On a global scale, estimated natural erosion rates range from 0.001-2 t/ha/year on flat lands with established herbaceous and tree cover, up to 1-5 t/ha/year in mountainous areas with limited plant cover (Pimentel 2006). Transport rate of soil particles downslope is determined by topography and vegetation cover (Tsukamoto 1989, Miura et al. 2002, Geißler et al. 2013), which changes during succession (Miura et al. 2002).

To study changes in water flows and sediment dynamics during forest succession, we propose to use a watershed approach (Likens 2001). This approach consists of observational or experimental studies of comparable watersheds differing in vegetation cover and composition to gather quantitative information on post-disturbance hydrological and sediment dynamics in structurally complex landscapes, including forest mosaics (Hedin & Campos 1991, Likens 2001). Small catchments are suitable and sensible units to assess ecosystem responses to compositional and structural changes following natural or human-induced disturbance (Hedin & Campos 1991). Studies at the watershed scale allow for a complete account of inputs and outputs of matter and energy in the ecosystem and facilitate monitoring changes in state variables (Likens 2001).
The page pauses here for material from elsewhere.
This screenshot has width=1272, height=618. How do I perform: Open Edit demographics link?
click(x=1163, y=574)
Accordingly, we will use the watershed approach in a region of southern South America to address our question about the relationship between forest successional stages and the amounts of hydrologic and sediment fluxes. Specifically, we investigated the eco-hydrological functions in nine forested catchments, representing three different successional stages in a temperate rainforest from southern Chile. Previous information about vegetation changes in this system (Donoso et al. 2014), allowed the distinction of (1) an early successional phase, 20 years following logging and cattle, with a cover of shrubs dominated by indigenous bamboo

Chusquea quila, followed by (2) secondary forest developed for 100-110 years following anthropogenic fire, which are dominated by fairly even-aged Nothofagus dombeyi trees and, finally (3) an old-growth stage with presence of a heterogeneous composition of trees 350-400 years old, dominated by shade-tolerant tree species in the upper canopy.
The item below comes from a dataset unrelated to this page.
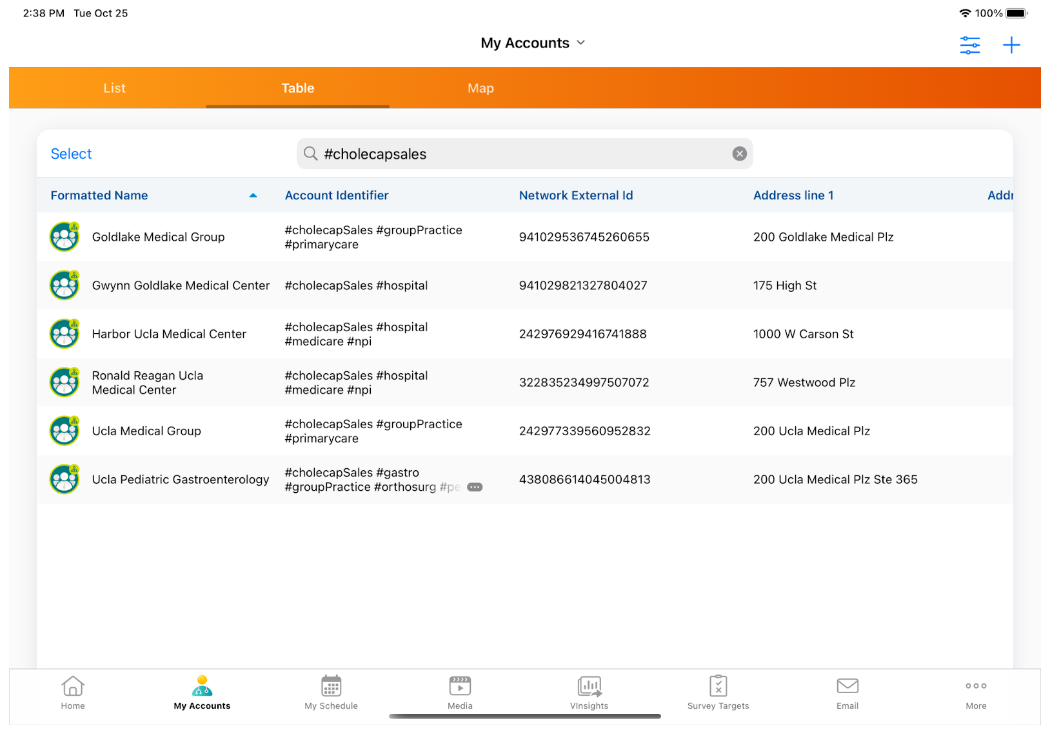Clear the search field text
Screen dimensions: 1046x749
click(739, 154)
Our aim was to understand the changes in ecosystem functioning during succession, specifically assessing the patterns and mechanisms of water storage and regulation, and soil protection function from early shrubby stages to the old-growth forest condition. Considering observed changes in composition and structure of vegetation among these catchments (Table 1), we addressed the following specific questions: 1) How do physical soil properties change through succession? 2) How is water flow regulated and storage capacity modified through the different successional stages? 3) Are there differences in soil protective function among the three compared forest successional stages? 4) What physical and biotic factors influence ecosystem functions related to water flow and soil protection during the different seasons of

Existing hypotheses derive from early work by Odum (1969), Vitousek & Reiners (1975), and Gorham et al. (1979), propose that hydrologic flow regulation and soil protection functions will be maximized in watersheds with an old-growth forest cover, where soil and vegetation are interconnected, in contrast to younger and less complex stages, where soils are less developed (Ohte & Tokuchi 2011, Likens 2012). Therefore, we hypothesize that forest attributes (vegetation structure and soil properties) that regulate streamflow and thereby enhance water storage will become more prominent as forest succession progresses, reaching maximum values in the old-growth stage. This is because water consumption by vegetation is greater in early stages of succession, when forest presents exponential growth, also considering that after many years of forest growth, in a late succession, soil physical properties will improve the infiltration rates and water storage capacity in the soil profile.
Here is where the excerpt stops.